[Text passage]:

# poly block



## lunasling (Apr 5, 2015)

OK guys 
Got a pcs of commercial grade cutting board poly
2 1/4 " wide 5 1/8" long
3/4" thick. What to do with it 
Pickle fork ? Thoughts, suggestions.


----------



## JonM (Aug 17, 2013)

Pickle it. :wave:


----------



## lunasling (Apr 5, 2015)

Yea thinkin the same thing !

Thank you for your reply seams like

your the only one that gives a darn about this post .

but then I'm not surprised.


----------



## Resigned User (Jul 4, 2015)

Pfs "e vai tranquillo"


----------



## lunasling (Apr 5, 2015)

Widget said:


> Pfs "e vai tranquillo"
> 
> A si fratello bene !


----------



## Northerner (Nov 9, 2010)

Maybe consider a mini-frame. I have a couple that I have been shooting a lot this summer. They are great with BBs. I sometimes shoot them PFS style (fork up) and sometimes gangsta style with a 32" draw to my ear. They shoot well using both styles. Mine are only 1/2" thick but you could put a heavy rounded contour on the edges with 3/4" material. Both of mine are banded with 3/8" TBG.

Width = 2 1/4"

Lengths = 3 1/2" (4" on longer version)

Fork widths = 1/2" (9/16" on longer version)

I think I prefer the 4" version but both are fun to shoot at pop cans out to 20 yards. Although approx the same size as a PFS, I shoot them better than a PFS.


----------



## flipgun (Nov 14, 2012)

Mini Hunters or Ferrets would do good with that I think.


----------



## lunasling (Apr 5, 2015)

Northerner said:


> Maybe consider a mini-frame. I have a couple that I have been shooting a lot this summer. They are great with BBs. I sometimes shoot them PFS style (fork up) and sometimes gangsta style with a 32" draw to my ear. They shoot well using both styles. Mine are only 1/2" thick but you could put a heavy rounded contour on the edges with 3/4" material. Both of mine are banded with 3/8" TBG.

[Information]:
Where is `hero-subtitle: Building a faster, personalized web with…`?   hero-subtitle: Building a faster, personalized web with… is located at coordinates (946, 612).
--
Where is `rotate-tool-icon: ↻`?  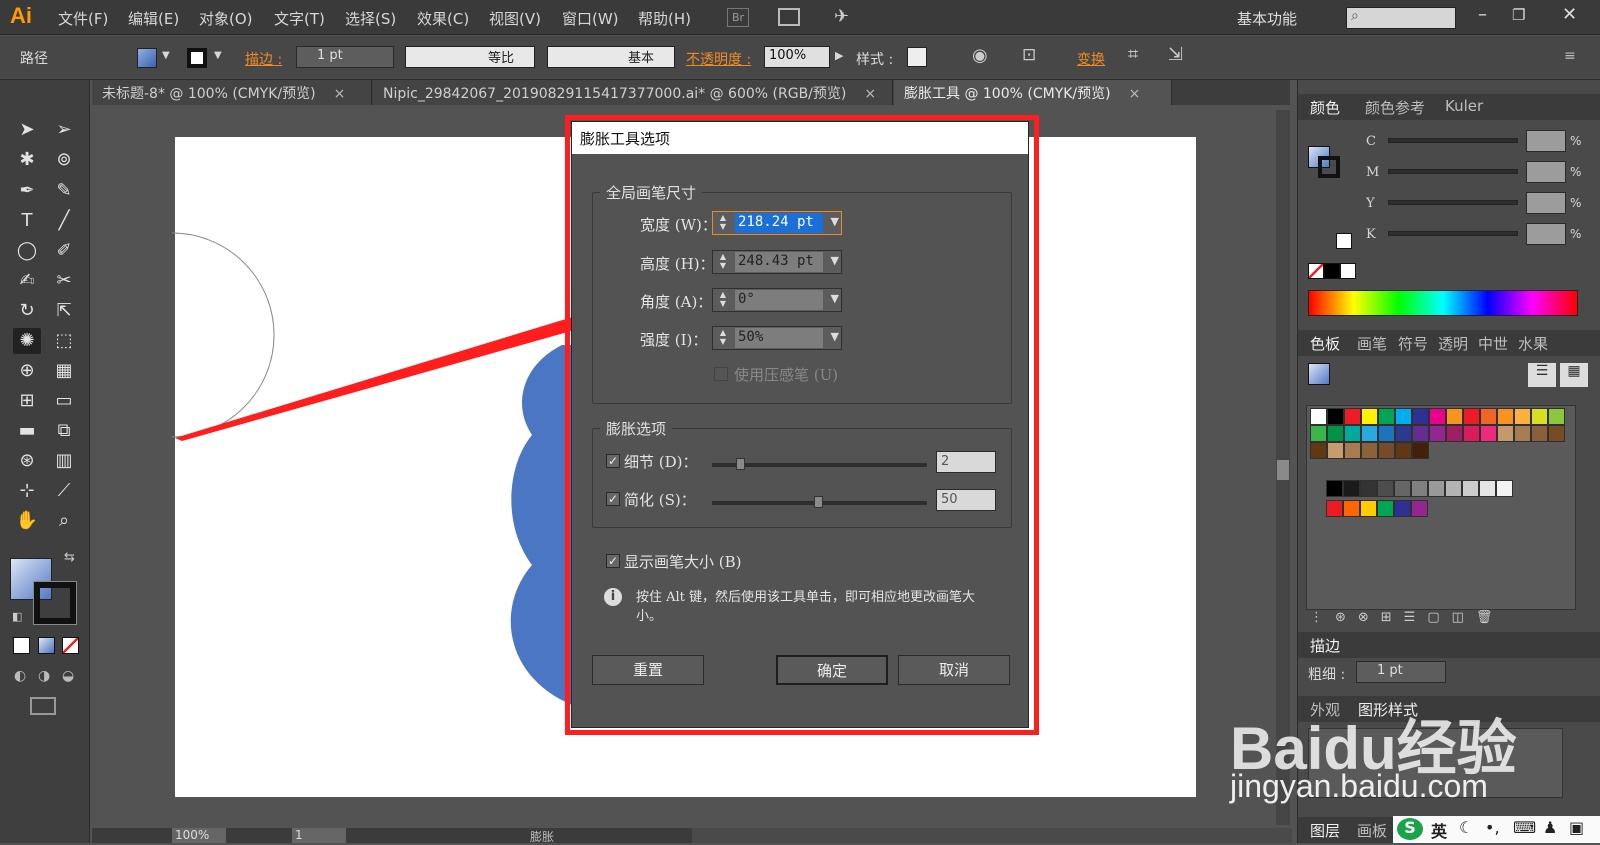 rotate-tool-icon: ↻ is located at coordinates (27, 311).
* * *
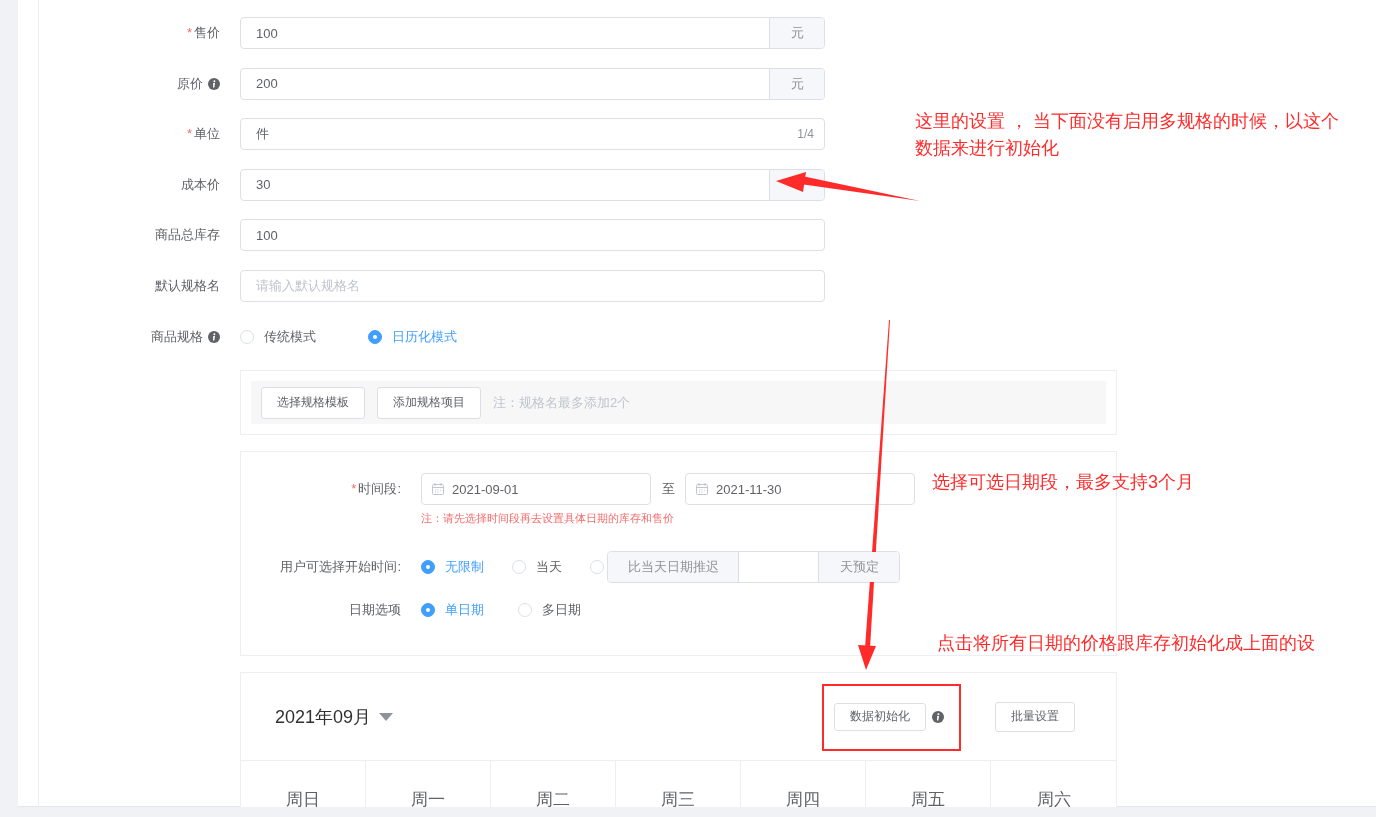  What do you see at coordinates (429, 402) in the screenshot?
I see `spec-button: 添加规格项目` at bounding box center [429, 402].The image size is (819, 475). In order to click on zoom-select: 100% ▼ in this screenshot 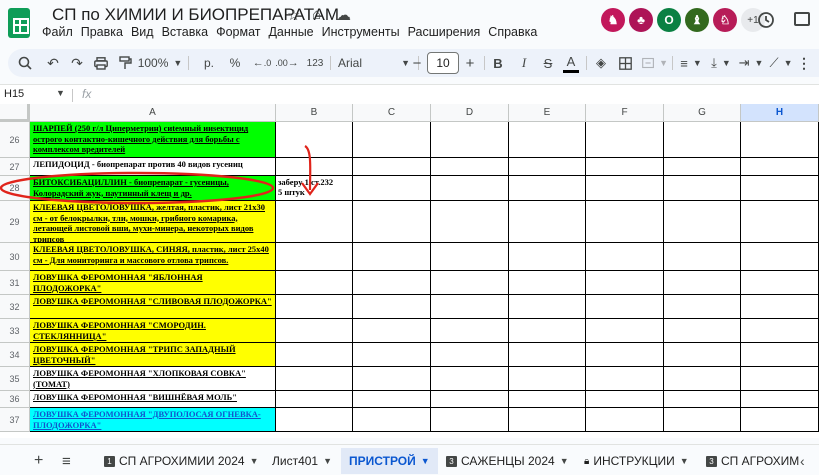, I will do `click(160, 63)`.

[Exercise prompt]:
From the forum thread on the poly block, list every dimension the first post gives for the piece of cutting board poly.

[Worked solution]:
- Width: 2 1/4"
- Length: 5 1/8"
- Thickness: 3/4"